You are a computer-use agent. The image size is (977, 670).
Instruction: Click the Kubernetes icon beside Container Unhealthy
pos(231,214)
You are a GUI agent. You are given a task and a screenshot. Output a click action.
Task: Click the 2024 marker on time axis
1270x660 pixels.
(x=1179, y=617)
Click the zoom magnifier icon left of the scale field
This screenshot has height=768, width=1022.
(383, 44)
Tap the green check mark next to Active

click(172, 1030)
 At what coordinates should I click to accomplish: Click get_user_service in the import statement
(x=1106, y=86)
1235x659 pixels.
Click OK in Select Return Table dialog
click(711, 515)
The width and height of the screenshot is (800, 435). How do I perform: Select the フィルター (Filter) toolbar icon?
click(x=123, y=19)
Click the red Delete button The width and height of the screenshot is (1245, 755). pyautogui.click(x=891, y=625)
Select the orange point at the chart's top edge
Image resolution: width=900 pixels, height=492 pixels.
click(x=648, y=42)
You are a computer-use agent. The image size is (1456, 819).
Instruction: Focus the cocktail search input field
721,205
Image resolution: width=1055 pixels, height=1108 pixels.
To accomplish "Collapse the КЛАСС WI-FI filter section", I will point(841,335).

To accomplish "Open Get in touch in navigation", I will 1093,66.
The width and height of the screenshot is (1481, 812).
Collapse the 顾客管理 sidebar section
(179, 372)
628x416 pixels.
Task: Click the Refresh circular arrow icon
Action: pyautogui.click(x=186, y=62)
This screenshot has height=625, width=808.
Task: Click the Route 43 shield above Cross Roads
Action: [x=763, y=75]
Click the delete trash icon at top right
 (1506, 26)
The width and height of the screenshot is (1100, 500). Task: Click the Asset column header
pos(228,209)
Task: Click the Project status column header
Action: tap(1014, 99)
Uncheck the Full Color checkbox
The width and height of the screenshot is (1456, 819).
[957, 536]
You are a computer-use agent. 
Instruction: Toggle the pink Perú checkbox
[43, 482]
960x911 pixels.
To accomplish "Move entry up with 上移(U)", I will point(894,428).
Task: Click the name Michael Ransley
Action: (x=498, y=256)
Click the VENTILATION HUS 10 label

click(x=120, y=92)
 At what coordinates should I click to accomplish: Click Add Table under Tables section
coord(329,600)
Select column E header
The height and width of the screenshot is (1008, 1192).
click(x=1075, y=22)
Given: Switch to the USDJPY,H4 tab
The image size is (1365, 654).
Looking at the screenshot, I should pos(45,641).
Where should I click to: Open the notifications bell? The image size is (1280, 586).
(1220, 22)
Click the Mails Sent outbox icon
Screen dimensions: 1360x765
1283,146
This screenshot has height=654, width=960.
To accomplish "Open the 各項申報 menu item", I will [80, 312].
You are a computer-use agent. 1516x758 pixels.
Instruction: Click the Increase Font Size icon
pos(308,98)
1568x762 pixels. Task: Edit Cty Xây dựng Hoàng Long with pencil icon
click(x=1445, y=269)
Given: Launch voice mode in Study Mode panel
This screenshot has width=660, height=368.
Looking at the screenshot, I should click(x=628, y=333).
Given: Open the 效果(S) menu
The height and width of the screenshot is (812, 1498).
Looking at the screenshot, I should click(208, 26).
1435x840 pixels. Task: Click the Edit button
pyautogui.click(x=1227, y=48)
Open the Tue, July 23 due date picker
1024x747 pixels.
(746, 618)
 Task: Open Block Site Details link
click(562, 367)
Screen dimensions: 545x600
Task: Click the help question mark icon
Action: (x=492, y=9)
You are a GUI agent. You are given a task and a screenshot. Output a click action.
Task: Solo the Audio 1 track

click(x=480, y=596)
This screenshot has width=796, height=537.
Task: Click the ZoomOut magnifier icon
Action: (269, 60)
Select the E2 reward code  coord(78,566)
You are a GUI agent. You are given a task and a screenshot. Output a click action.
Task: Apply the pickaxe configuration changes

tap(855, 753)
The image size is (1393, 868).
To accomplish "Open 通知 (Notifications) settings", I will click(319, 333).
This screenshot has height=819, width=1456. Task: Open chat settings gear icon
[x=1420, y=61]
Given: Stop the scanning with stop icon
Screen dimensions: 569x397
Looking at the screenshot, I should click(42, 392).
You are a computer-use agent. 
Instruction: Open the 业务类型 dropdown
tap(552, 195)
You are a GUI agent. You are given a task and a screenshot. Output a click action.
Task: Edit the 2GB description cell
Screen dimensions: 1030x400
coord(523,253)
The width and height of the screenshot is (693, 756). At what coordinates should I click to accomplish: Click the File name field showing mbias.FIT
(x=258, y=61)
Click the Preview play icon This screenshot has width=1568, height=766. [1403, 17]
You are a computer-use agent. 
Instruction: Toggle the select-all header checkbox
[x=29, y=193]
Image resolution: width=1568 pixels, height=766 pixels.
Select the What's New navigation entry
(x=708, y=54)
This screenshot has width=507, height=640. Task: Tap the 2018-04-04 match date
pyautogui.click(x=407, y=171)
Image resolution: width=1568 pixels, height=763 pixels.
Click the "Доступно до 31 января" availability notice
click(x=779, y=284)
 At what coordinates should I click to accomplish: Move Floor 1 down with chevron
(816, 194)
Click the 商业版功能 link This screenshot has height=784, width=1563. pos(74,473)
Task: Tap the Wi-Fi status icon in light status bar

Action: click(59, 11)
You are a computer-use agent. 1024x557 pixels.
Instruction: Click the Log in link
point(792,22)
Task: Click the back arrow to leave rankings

The exercise:
Arrange the rows from the line containing "The width and height of the screenshot is (693, 756)." through the line containing "Click the Preview" as a Markdown table with the columns Row and Line, leaving out blank lines.

The completed task:
| Row | Line |
|---|---|
| 1 | The width and height of the screenshot is (693, 756). At what coordinates should I click to accomplish: Click the File name field showing mbias.FIT |
| 2 | (x=258, y=61) |
| 3 | Click the Preview play icon This screenshot has width=1568, height=766. [1403, 17] |